▶ _Activity_
Begin at the line containing "This screenshot has height=369, width=784." and restate it and each line after it exactly, up to and including the last line below. Leave pictures out.

--- Extracted entries Enclosed Below ---

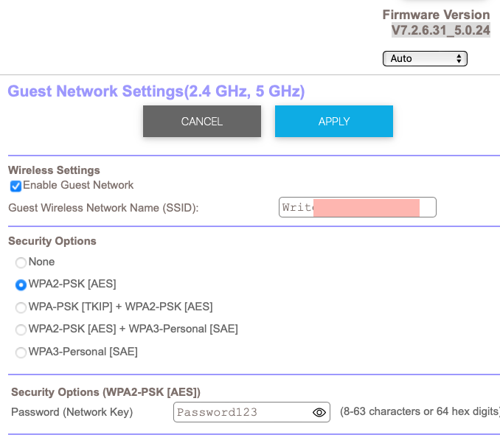Select the WPA3-Personal [SAE] radio button
500x446 pixels.
point(21,352)
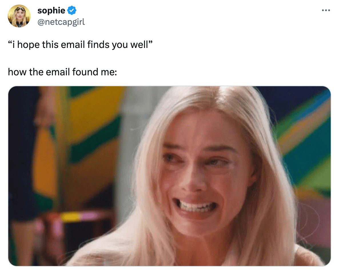Click the woman's clenched teeth in the photo
Viewport: 339px width, 270px height.
tap(195, 206)
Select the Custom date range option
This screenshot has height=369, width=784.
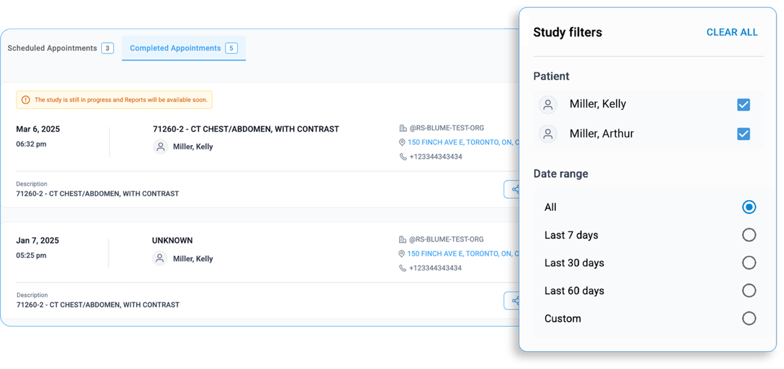coord(749,318)
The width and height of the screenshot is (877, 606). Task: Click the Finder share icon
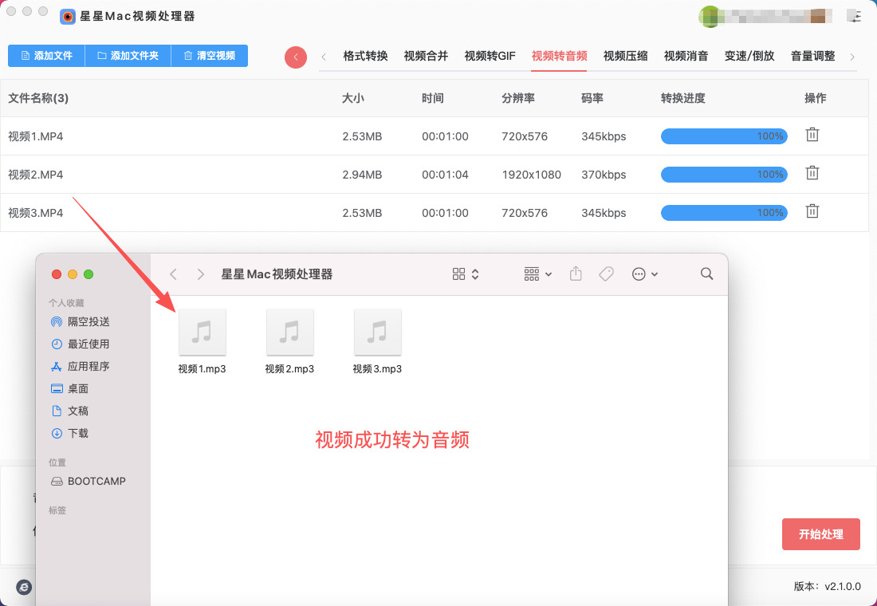[576, 273]
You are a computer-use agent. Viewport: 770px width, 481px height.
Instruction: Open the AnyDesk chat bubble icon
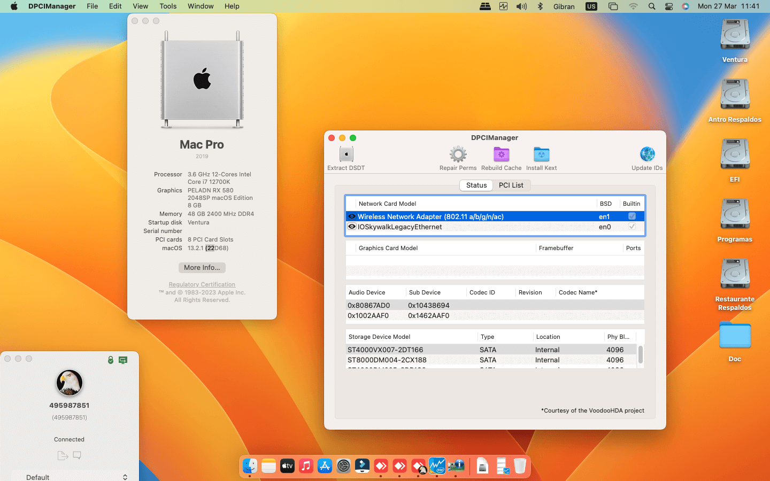77,455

--- End of Enclosed Extracted entries ---

▶ _Output_
This screenshot has height=369, width=784.
coord(749,318)
The width and height of the screenshot is (877, 606). Task: Click the Finder share icon
[576, 273]
You are a computer-use agent. Viewport: 770px width, 481px height.
Instruction: Open the AnyDesk chat bubble icon
77,455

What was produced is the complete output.